Apr 23 2010

What peace process?

Category: Fatah,Hamas,Iran,Islam,Israel,Syriaharmonicminer @ 8:40 am

Poll: 91% against Obama imposing deal

A huge majority of Israelis would oppose an attempt by US President Barack Obama to impose a final-status agreement with the Palestinians, a poll sponsored by the Independent Media Review and Analysis (IMRA) organization found this week.

Leading American newspapers reported last week that Obama was considering trying to impose a settlement if efforts to begin indirect proximity talks between Israel and the Palestinians proved unsuccessful. The option was discussed in a meeting with current and former advisers to the White House.

Asked whether they would support Obama imposing a plan dividing Jerusalem and removing the Jordan Valley from Israeli control, 91 percent of Israelis who expressed an opinion said no and 9% said yes, according to the poll of 503 Israelis, which was taken by Ma’agar Mohot on Sunday and Monday and had a 4.5% margin of error.

Eighty-one percent said it was improper for Obama to try to force such a plan on the two sides, while 19% of those who expressed an opinion said it was proper.

The poll asked whether it would create enduring peace or enduring conflict should Jerusalem be divided, with Jewish neighborhoods remaining part of Israel and Arab neighborhoods becoming part of a Palestinian state. Eighty-four percent said conflict and 16% said peace.

The numbers were similar for the Jordan Valley, where 90% opposed relinquishing Israeli control and 10% were in favor.

Meanwhile, a poll of Palestinians conducted on April 8-10 by the Center of Opinion Polls and Survey Studies at An-Najah University in Nablus asked Palestinians whether they would accept the creation of a Palestinian state within the pre-1967 borders with a land exchange as a final solution for the Palestinian problem, and whether they would support or reject making Jerusalem a capital for two states.

The numbers on the two-state solution were 66.7% against, 28.3% in favor, and 5% who did not know or did not express an opinion. On the Jerusalem issue, 77.4 said they opposed such a plan, 20.8% were in favor, and 1.8% had no opinion or chose not to express it.

Read that last bit again.  The Palestinians will not accept a “peace plan” on even the least possible advantageous terms for Israel.

There cannot be peace without a peace partner.  Hamas and Fatah have done a sufficiently good job in indoctrinating the last three generations of Palestinians to hate Israel that now there is no chance for Palestinian public support of a plan that Israel could not agree to anyway.

The only “fast solution” to the problem is going to be a complete victory by one side or the other.

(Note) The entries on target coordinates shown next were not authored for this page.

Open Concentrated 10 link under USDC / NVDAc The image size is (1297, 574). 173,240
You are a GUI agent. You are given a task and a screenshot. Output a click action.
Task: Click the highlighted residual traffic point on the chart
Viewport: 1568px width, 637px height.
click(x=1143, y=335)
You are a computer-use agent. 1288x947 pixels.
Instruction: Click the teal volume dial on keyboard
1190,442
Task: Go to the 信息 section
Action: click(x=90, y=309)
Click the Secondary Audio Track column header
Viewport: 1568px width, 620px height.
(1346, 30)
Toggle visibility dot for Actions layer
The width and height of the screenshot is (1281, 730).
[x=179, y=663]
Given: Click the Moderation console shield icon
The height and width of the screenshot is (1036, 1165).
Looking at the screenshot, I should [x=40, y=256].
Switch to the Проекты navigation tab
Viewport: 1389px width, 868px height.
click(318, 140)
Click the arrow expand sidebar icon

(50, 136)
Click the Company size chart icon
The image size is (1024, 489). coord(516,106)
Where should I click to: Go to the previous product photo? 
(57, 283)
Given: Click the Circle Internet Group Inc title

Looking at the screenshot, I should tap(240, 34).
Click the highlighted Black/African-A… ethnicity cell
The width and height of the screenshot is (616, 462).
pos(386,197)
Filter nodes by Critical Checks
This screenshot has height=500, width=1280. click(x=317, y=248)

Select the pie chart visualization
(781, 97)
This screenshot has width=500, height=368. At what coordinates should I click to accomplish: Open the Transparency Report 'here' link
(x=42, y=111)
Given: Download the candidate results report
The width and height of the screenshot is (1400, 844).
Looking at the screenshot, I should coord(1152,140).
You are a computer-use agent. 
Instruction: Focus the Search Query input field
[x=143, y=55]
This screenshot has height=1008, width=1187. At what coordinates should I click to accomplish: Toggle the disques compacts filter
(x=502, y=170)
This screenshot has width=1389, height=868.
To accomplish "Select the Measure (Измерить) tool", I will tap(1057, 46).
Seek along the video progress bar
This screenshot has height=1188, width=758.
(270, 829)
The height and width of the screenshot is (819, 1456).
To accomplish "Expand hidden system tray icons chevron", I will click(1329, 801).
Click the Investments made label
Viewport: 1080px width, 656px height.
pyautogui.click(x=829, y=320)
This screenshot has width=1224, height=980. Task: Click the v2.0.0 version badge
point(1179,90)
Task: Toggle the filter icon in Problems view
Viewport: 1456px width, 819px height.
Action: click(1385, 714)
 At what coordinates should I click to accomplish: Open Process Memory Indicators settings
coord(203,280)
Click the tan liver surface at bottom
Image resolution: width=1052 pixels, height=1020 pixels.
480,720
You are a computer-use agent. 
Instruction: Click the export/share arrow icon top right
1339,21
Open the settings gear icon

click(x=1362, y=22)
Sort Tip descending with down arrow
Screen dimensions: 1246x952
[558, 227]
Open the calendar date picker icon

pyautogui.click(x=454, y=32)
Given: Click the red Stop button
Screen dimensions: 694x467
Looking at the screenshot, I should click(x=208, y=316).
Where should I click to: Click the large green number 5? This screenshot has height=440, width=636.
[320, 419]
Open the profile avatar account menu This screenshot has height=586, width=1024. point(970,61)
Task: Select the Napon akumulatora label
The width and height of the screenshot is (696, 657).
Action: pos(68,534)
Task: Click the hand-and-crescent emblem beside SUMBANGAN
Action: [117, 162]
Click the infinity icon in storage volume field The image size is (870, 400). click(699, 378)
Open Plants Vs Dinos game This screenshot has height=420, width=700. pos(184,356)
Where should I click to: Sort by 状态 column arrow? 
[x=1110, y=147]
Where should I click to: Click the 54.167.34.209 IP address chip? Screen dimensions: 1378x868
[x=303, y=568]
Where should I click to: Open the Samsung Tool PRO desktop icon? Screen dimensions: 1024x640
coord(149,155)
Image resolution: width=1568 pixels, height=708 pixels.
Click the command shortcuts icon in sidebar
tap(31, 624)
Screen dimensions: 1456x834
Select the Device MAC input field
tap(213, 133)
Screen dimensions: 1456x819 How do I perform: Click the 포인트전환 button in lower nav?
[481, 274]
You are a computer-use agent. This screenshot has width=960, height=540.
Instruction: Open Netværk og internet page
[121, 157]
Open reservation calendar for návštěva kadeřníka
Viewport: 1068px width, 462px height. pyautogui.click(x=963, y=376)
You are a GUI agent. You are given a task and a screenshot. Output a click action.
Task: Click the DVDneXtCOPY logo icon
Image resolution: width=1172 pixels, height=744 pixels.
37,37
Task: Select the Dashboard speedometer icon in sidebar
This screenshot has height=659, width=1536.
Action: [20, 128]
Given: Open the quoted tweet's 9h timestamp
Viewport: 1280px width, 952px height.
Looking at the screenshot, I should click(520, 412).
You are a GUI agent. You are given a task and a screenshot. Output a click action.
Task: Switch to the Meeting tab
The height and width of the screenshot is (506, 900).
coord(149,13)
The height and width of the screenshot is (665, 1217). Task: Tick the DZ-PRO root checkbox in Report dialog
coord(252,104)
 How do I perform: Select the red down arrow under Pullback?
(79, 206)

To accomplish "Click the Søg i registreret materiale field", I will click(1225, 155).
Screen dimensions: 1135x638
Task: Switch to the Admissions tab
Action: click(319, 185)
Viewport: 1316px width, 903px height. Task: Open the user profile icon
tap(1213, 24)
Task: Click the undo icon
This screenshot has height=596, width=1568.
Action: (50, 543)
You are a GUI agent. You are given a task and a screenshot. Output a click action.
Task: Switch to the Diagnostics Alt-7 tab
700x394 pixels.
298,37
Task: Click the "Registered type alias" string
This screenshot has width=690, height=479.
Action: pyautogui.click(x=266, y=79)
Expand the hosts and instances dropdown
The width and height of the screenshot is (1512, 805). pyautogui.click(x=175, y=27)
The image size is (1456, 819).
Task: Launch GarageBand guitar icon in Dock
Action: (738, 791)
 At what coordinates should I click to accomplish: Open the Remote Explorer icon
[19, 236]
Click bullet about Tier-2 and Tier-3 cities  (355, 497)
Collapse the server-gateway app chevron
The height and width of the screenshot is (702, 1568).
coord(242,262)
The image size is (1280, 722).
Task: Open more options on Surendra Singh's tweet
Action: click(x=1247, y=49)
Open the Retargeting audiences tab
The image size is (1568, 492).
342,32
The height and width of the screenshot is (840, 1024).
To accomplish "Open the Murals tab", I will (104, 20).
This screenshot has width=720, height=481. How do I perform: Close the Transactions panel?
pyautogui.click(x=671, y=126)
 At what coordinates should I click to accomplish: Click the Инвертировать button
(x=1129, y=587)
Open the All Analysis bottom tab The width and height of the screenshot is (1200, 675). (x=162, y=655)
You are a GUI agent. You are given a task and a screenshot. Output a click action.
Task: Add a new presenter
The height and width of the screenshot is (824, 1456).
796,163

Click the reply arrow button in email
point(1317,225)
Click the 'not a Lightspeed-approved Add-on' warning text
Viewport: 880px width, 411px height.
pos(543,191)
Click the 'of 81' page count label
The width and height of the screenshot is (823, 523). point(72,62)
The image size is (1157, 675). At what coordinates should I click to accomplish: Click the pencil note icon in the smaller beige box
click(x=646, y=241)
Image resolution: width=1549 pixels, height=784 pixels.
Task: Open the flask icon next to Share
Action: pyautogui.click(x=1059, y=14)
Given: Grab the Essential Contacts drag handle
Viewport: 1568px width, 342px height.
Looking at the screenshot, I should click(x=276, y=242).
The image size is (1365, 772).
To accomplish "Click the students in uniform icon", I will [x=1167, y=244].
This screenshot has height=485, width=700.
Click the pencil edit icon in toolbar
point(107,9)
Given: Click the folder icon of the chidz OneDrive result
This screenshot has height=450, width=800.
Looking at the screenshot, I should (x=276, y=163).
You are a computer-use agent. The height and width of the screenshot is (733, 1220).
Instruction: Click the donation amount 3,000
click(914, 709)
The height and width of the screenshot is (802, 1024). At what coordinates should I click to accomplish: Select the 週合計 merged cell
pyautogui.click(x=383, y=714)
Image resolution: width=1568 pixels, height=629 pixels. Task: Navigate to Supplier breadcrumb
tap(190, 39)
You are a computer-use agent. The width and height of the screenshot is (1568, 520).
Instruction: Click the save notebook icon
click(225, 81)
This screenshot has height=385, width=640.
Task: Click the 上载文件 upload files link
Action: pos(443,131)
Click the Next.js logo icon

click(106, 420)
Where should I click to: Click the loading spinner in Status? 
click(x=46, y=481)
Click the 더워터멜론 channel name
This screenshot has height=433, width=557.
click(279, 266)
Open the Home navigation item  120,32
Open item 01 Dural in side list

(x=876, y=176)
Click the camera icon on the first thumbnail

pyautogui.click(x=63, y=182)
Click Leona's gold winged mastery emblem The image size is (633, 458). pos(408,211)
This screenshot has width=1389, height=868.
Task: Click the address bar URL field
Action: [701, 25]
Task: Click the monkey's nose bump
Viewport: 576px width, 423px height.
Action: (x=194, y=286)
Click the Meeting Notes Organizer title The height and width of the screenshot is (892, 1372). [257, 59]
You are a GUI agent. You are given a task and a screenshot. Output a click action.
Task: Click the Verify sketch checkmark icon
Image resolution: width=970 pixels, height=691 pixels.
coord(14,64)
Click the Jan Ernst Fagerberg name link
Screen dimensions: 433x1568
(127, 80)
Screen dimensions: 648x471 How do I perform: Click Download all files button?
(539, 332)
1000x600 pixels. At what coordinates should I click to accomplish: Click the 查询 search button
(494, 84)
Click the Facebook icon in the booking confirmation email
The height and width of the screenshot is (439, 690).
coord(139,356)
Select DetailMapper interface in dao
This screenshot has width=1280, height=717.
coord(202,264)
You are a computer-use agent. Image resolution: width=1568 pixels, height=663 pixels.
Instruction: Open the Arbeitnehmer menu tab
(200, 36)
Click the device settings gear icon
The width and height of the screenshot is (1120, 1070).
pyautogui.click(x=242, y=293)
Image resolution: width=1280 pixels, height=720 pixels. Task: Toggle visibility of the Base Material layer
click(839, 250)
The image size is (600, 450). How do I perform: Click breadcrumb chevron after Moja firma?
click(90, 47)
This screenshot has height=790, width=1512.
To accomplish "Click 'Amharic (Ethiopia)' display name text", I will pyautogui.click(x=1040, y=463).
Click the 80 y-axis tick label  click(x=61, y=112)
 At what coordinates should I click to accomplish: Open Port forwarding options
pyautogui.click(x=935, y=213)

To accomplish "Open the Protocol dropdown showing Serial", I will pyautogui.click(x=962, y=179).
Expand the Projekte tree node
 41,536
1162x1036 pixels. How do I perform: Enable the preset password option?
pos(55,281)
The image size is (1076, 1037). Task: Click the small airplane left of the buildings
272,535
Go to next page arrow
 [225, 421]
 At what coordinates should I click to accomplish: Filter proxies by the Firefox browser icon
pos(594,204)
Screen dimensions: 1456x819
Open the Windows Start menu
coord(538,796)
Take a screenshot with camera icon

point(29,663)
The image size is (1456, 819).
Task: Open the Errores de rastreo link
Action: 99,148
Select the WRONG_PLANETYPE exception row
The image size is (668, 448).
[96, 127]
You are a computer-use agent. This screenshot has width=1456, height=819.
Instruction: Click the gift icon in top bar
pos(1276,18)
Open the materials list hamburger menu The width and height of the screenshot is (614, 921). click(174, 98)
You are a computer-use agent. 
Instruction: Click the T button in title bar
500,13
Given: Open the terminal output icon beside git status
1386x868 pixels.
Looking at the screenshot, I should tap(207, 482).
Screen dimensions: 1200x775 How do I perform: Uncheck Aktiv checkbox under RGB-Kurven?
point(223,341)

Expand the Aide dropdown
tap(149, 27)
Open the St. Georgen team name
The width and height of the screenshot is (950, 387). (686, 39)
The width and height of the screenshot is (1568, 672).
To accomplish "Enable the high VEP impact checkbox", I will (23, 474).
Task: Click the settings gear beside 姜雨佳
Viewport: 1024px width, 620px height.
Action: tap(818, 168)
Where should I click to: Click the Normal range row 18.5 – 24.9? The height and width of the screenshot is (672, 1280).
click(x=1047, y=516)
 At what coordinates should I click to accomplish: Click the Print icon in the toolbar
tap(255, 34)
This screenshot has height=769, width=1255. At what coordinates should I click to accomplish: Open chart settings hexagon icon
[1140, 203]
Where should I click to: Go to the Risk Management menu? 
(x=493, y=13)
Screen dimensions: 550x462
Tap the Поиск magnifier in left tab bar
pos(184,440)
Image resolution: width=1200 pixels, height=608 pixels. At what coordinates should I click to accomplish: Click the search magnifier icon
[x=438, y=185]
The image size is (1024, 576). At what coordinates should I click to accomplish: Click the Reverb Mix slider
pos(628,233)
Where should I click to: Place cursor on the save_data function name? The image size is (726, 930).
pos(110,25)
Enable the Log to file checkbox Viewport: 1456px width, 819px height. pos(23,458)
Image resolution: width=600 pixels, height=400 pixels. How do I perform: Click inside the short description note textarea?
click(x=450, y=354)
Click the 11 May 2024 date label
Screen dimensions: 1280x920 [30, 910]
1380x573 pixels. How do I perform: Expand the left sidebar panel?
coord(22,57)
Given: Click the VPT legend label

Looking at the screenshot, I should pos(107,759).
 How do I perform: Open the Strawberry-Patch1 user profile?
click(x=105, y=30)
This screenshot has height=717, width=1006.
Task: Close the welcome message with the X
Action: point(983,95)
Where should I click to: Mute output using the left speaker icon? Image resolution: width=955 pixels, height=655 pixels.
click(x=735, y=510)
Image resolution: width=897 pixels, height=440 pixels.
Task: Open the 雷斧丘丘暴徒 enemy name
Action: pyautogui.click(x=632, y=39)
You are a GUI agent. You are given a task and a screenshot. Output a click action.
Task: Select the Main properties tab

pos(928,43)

There is a slow solution, one that will take about 40 years, a timeline so long that no Western government can possibly keep its eye on the prize that long, although Muslim governments seem to have no problem conceiving and employing decades long strategies (which is exactly why we are where we are today).   That slow solution is fairly simple.

The world’s governments COULD simply cut off all aid to Palestine, if Palestine continues to teach hate in its schools and media, and continues to elect Hamas.  The world does not “owe” Palestine anything, anything at all.  If Palestine chooses to be run by a terrorist organization, so be it.  Then we could wait about 40 years for the current haters to die, and for the next generations to begin to wonder what the fuss was about.  And those people might then be peace partners.

Of course, the world’s governments would have to stand together in this, and, of course, Iran, Syria and China, at least, would be likely to do an end-run around any ban imposed by the rest.

And that illustrates the essential issue.  Far from the “conflict in the middle east” problem STEMMING from the Israel/Palestine issue, the exact reverse is true.  The Israel/Palestine issue EXISTS, still, because several nations see it as in their best interests to keep it from ever being solved.   This has been true since the creation of the modern Israel.

But you can’t make peace with people who, more than anything, want you dead.

When even experienced negotiators begin to see this, it’s time to take notice.

One Response to “What peace process?”

  1. tonedeaf says:

    Leading American newspapers reported last week that Obama was considering trying to impose a settlement…

    If a Republican president was “trying to impose a settlement”, the liberal press would be all over it, claiming that we had no business dictating the negotiations between other nations. It is truly mindbending to see people totally blind to what this president does – the things they actually hate – as they continue to praise him.